Kamu Görevine Ait Araç ve Gereçleri Suçta Kullanma Suçunun Unsurları

TCK m.266 kapsamında bu suçun oluşabilmesi için bazı özel şartların varlığı gerekir. Kanun maddesi ve gerekçesi birlikte değerlendirildiğinde, şu unsurlar ortaya çıkar:

  1. Failin Kamu Görevlisi Olması
    • Suçun faili yalnızca kamu görevlisi olabilir. Burada “kamu görevlisi” kavramı, TCK m.6’da tanımlandığı şekilde, kamu hizmetini yerine getiren kişileri ifade eder.
  2. Araç ve Gerecin Görev Nedeniyle Elde Bulundurulması
    • Kullanılan araç veya gereç, kamu görevlisine görevi gereği verilmiş olmalıdır. Örneğin, polis memurunun tabancası, zabıtanın resmi mührü, itfaiyecinin yangın söndürme aracı bu kapsamdadır.
  3. Araç veya Gerecin Suçta Kullanılması
    • Kamu görevlisi, elinde bulunan bu araç veya gereci suçun işlenmesi sırasında kullanmalıdır. Kullanım, suçun işlenmesine doğrudan katkı sağlamalıdır.
  4. Kamu Görevlisi Sıfatının İlgili Suçta Zaten Nitelikli Hal Olmaması
    • Eğer ilgili suçun tanımında zaten “kamu görevlisi” sıfatı nitelikli hal olarak düzenlenmişse, TCK m.266 uygulanmaz.
    • Örnek: Kişiyi hürriyetinden yoksun bırakma suçunun (TCK m.109) kamu görevlisi tarafından işlenmesi zaten nitelikli haldir. Dolayısıyla bu suçta, TCK m.266 ile ayrıca ceza artırımı yapılamaz.
  5. Aracın veya Gerecin Fonksiyonunun Suçta Kullanılması
    • Araç veya gereç, normal görev amacına uygun şekilde kullanılarak suç işlenmelidir.
    • Örnek: Polis memurunun kendisine verilen silahı silahlı tehdit suçunda kullanması.
    • Eğer araç veya gereç, normal fonksiyonu dışında kullanılırsa, bu madde uygulanmaz. Örneğin, görev silahıyla bir evin camını kırmak TCK m.266 kapsamına girmez.
  6. Bağlantı ve İspat
    • Kullanılan aracın gerçekten kamu görevinden kaynaklı olarak elde bulundurulduğunun ve suçun işlenmesinde kullanıldığının ispatlanması gerekir.

📌 Uygulama Örnekleri:

  • Bir polis memurunun kendisine zimmetli tabancayla silahlı tehditte bulunması → TCK m.266 uygulanır.
  • Aynı polis memurunun babasına ait tabancayla tehditte bulunması → TCK m.266 uygulanmaz.
  • Kamu aracını (resmî kamyonet) hırsızlık suçunu işlemek için kullanmak → TCK m.266 uygulanır.
  • Resmî silahı pencere kırmak amacıyla kullanmak → TCK m.266 uygulanmaz.
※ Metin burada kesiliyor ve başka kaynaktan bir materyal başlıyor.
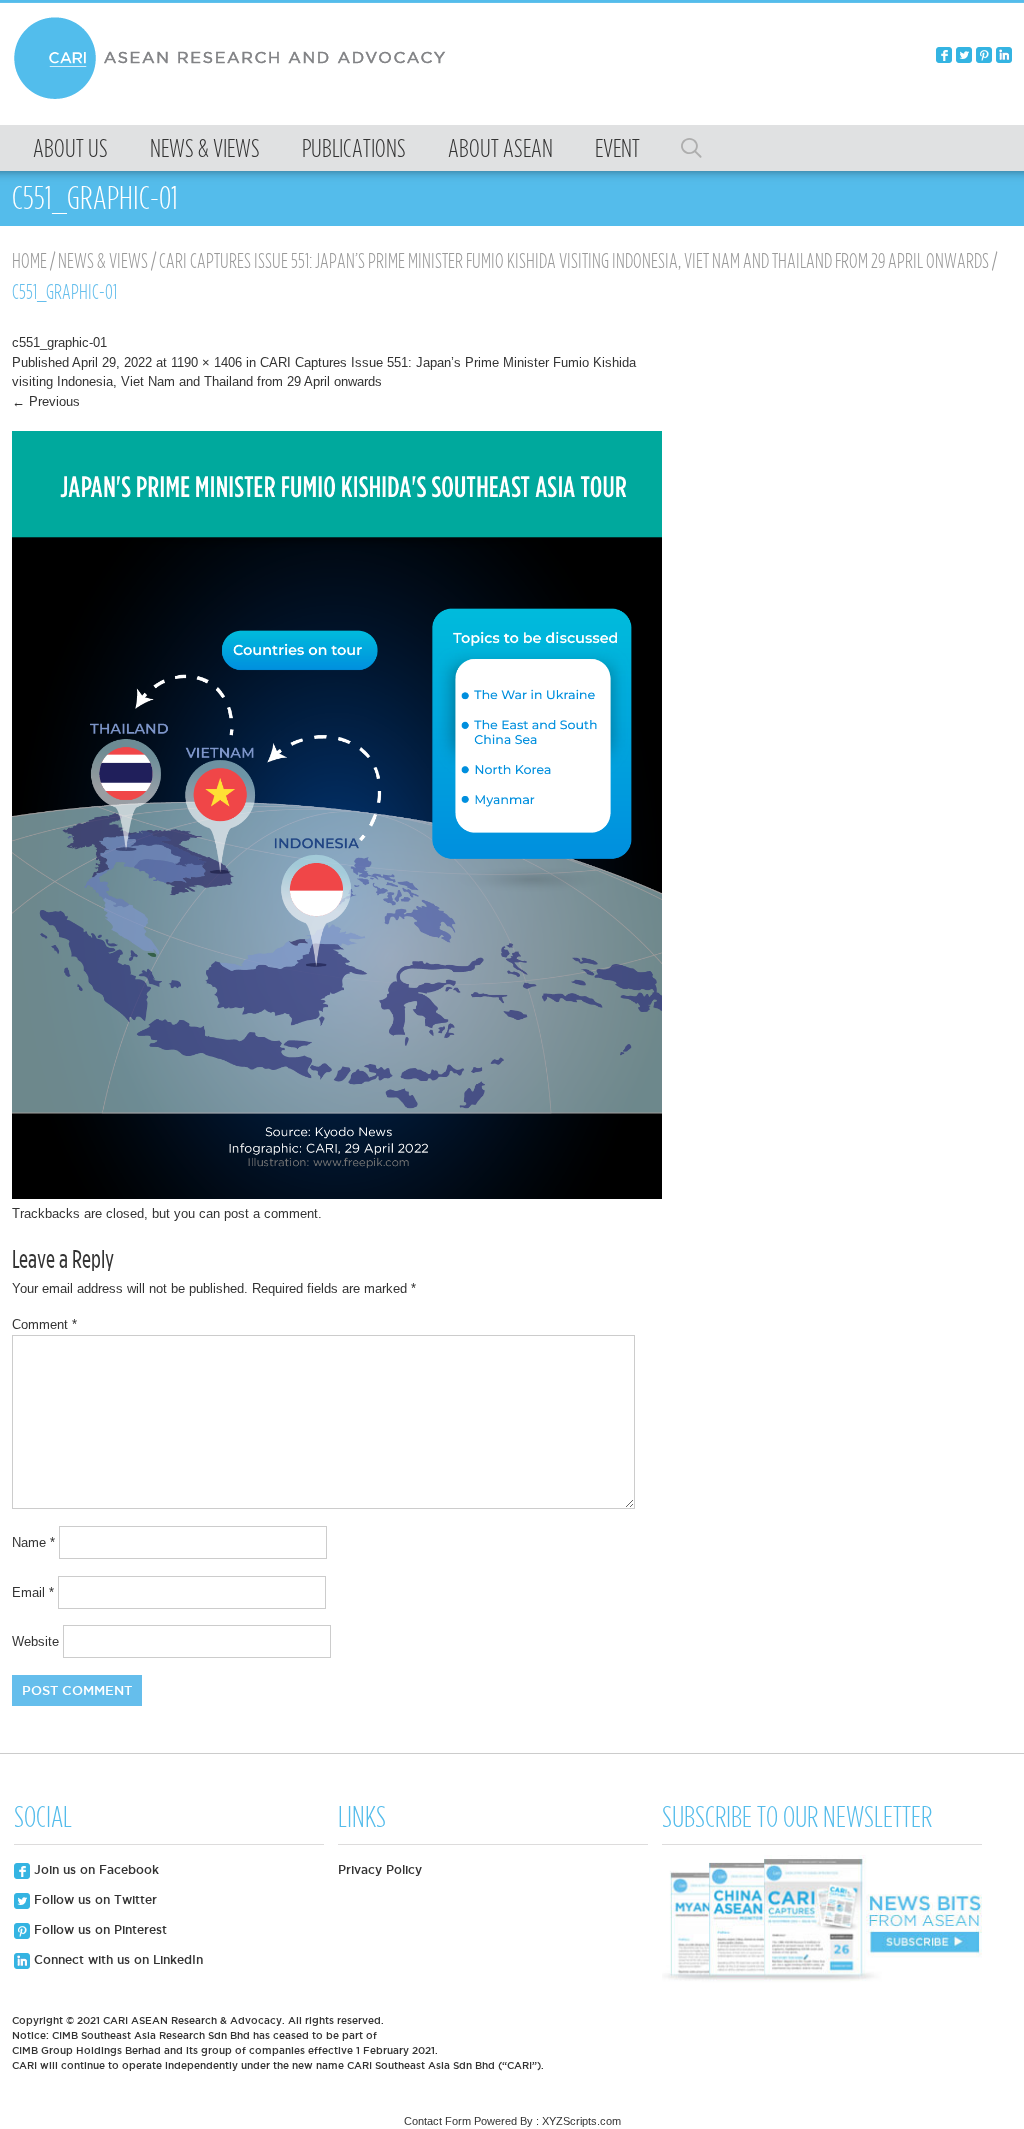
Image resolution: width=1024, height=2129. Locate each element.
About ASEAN (500, 148)
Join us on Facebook (94, 1869)
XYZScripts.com (581, 2121)
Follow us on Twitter (93, 1899)
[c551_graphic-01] (337, 1194)
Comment (44, 1324)
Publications (354, 148)
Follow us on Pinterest (98, 1929)
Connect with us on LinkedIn (116, 1959)
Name (33, 1542)
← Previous (46, 401)
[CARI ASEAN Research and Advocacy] (235, 96)
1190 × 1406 (206, 362)
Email (33, 1592)
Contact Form (437, 2121)
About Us (70, 148)
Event (617, 148)
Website (35, 1641)
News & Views (205, 148)
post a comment (271, 1213)
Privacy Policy (380, 1869)
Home (29, 261)
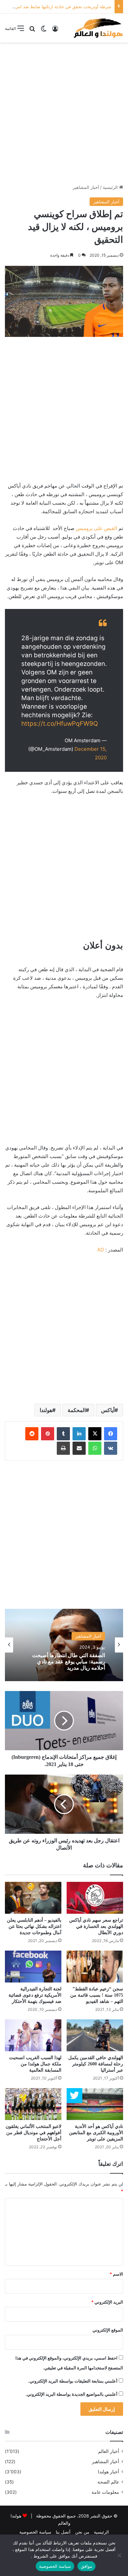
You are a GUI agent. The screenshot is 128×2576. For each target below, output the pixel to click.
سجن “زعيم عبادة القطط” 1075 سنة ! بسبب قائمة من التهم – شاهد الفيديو (96, 1995)
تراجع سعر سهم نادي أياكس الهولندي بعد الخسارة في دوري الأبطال (96, 1926)
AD (100, 1250)
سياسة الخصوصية (35, 2532)
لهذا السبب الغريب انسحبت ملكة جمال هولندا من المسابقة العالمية (35, 2064)
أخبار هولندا (108, 2471)
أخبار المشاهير (86, 187)
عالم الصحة (108, 2482)
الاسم (116, 2274)
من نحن (82, 2532)
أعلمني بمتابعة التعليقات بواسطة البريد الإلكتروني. (72, 2381)
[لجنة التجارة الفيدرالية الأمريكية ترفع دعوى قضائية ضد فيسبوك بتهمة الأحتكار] (33, 1967)
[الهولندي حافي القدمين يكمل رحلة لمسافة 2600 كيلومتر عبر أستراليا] (95, 2035)
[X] (94, 1433)
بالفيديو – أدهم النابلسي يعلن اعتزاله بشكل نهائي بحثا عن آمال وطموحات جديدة (34, 1926)
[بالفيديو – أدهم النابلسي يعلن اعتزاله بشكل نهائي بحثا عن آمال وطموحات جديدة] (33, 1898)
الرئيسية (111, 187)
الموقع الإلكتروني (108, 2330)
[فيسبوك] (110, 1433)
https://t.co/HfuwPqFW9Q (59, 723)
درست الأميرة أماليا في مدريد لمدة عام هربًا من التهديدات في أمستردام (66, 1662)
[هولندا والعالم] (98, 28)
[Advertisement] (64, 113)
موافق (86, 2566)
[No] (120, 2555)
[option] (64, 1645)
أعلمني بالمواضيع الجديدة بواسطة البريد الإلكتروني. (71, 2394)
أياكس (108, 1410)
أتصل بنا (63, 2532)
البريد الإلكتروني (107, 2302)
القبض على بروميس (96, 528)
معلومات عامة (105, 2492)
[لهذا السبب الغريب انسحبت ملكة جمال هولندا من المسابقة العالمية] (33, 2035)
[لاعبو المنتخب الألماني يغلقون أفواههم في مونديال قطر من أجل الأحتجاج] (33, 2104)
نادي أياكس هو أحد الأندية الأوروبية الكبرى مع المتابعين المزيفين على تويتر (96, 2132)
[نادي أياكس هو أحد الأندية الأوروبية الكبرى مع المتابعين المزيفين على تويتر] (95, 2104)
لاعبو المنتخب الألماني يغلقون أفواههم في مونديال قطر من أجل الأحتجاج (33, 2132)
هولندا (46, 1410)
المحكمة (77, 1410)
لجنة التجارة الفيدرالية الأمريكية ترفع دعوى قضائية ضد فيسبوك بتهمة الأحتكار (35, 1995)
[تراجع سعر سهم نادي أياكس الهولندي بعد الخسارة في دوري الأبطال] (95, 1898)
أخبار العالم (108, 2451)
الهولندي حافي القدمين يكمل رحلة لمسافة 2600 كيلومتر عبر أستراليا (95, 2064)
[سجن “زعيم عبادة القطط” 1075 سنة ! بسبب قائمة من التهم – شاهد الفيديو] (95, 1967)
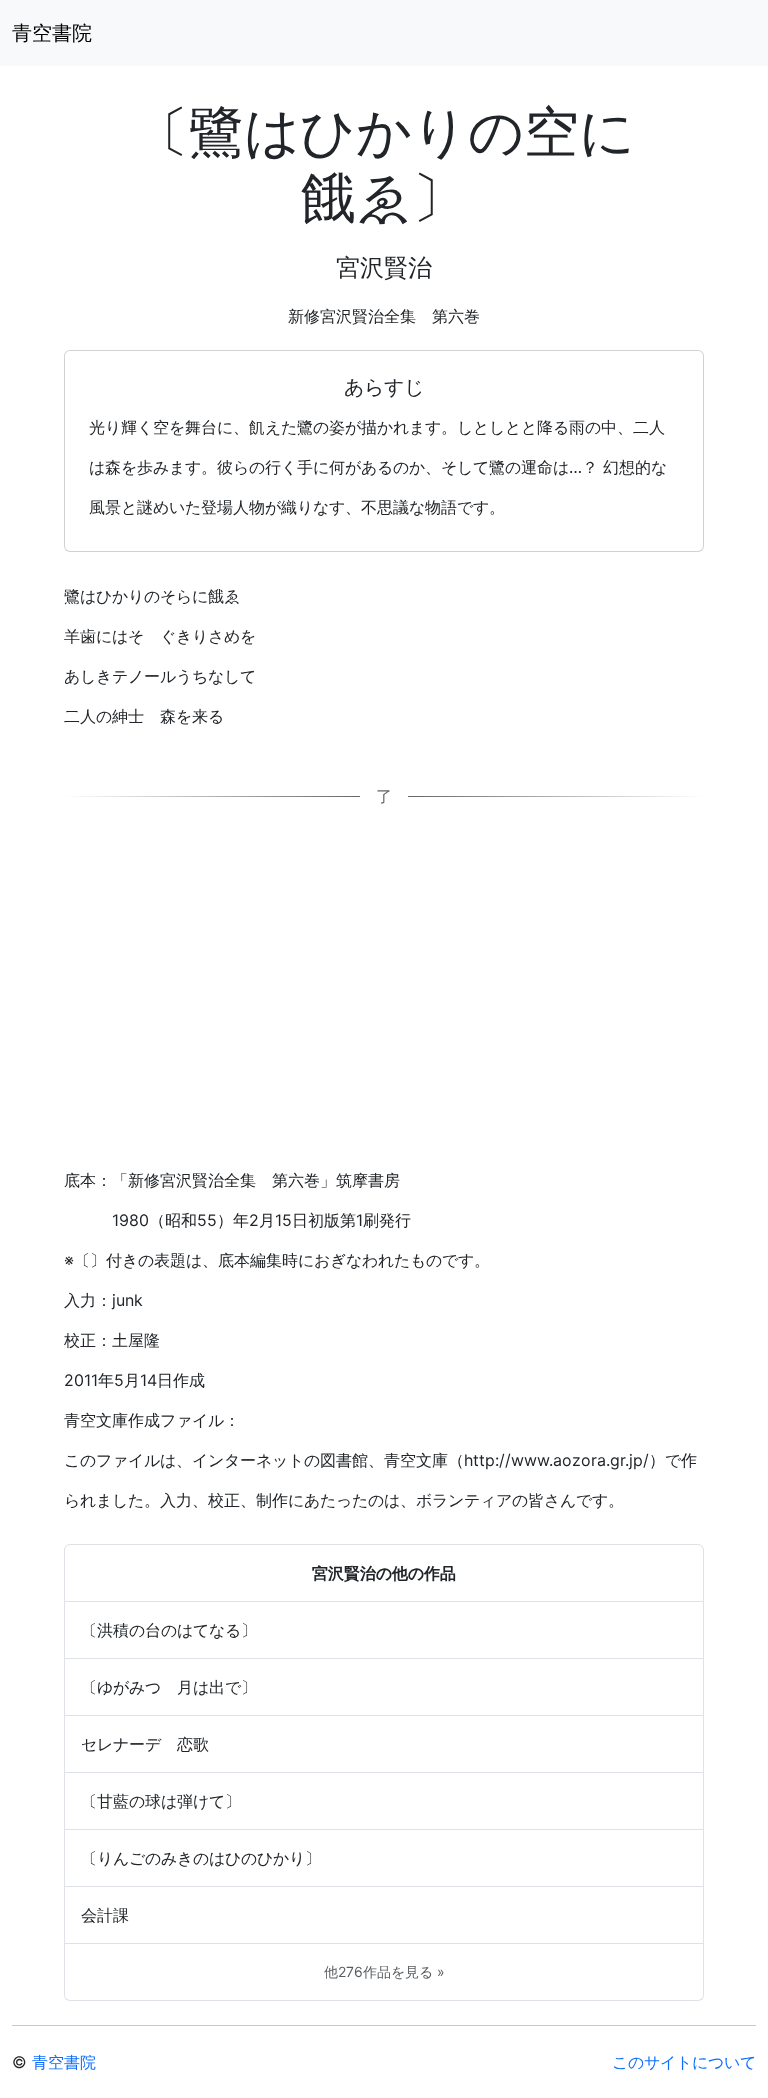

Adli Para Cezası, Erteleme ve Hükmün Açıklanmasının Geri Bırakılması (HAGB)

Adli para cezası, işlenen bir suça karşılık olarak hapis cezasının yerine veya hapis cezasıyla birlikte uygulanabilen bir yaptırım türüdür. TCK m.266 kapsamında kamu görevine ait araç ve gereçleri suçta kullanma suçu nedeniyle hükmedilen hapis cezası 1 yıl veya altında ise, mahkeme bu cezayı adli para cezasına çevirebilir.

Hükmün Açıklanmasının Geri Bırakılması (HAGB) ise, sanık hakkında verilen mahkûmiyet kararının belirli bir süre boyunca hukuki sonuç doğurmamasını sağlayan bir ceza muhakemesi kurumudur. Sanık, denetim süresini yükümlülüklere uygun olarak geçirirse, hüküm ortadan kaldırılır ve dava düşer. Bu suç bakımından, hükmolunan hapis cezası 2 yıl veya altında olduğunda HAGB kararı verilebilmesi mümkündür.

Erteleme, verilen hapis cezasının infaz edilmesinden şartlı olarak vazgeçilmesi anlamına gelir. Sanık, erteleme süresinde kasten suç işlemez ve yükümlülüklere uyarsa, cezası tamamen infaz edilmiş sayılır. Kamu görevine ait araç ve gereçleri suçta kullanma suçunda, 2 yıl veya altında hapis cezası verildiğinde erteleme uygulanabilir.

Suçun Şikâyet Süresi ve Zamanaşımı

Kamu görevine ait araç ve gereçleri suçta kullanma suçu, şikâyete tabi suçlar arasında yer almaz. Bu nedenle savcılık, herhangi bir şikâyet aranmaksızın resen soruşturma başlatabilir. Dolayısıyla, mağdurun şikâyetten vazgeçmesi de ceza davasının düşmesine neden olmaz.

Bu suç bakımından, soruşturma ve kovuşturma işlemleri dava zamanaşımı süresi içinde her zaman yapılabilir.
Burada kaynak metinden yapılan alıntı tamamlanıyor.